My friend and teacher Rabbi Marcia Prager, the dean of the ALEPH Ordination Program, wrote a book called The Path of Blessing. (That book is in our congregational library.) In The Path of Blessing, she dedicates a whole chapter to each of six Hebrew words: ברוך אתה ה׳ אלוהינו מלך העולם / Baruch atah Adonai, eloheinu melech ha'olam.

How could one possibly have that much to say about each of those little words? Because of how Hebrew works, each word is a linguistic hyperlink to a cluster of other words in ways that radically deepen our sense of what a word means. Here's a tiny taste. How would you translate baruch?

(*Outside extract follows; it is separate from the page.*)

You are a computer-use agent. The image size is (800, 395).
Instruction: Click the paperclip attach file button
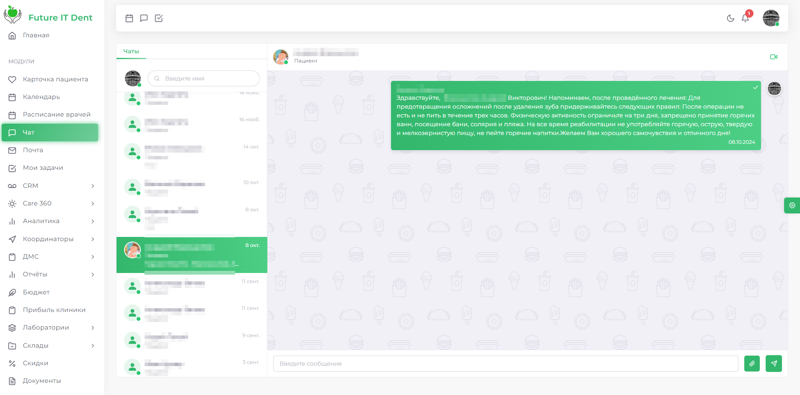[752, 364]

Maybe you're thinking "blessed." As in, "Blessed are You, Adonai our God..." But baruch also relates to berech, knee. That means baruch can suggest a posture of willingness to be humble before the person to whom I am speaking. Baruch also relates to breicha, a flowing fountain. So baruch can suggest both the cosmic flow of abundance, and the flow of spiritual life. This is why Reb Marcia often translates "Baruch atah" as "A Fountain of Blessings are You..."

Just as baruch holds hints of berech and breicha, hints of bending the knee in grateful humility and drinking from the fountain of divine abundance, shanah holds hints of another word in its word-root family tree: shinui, which means change.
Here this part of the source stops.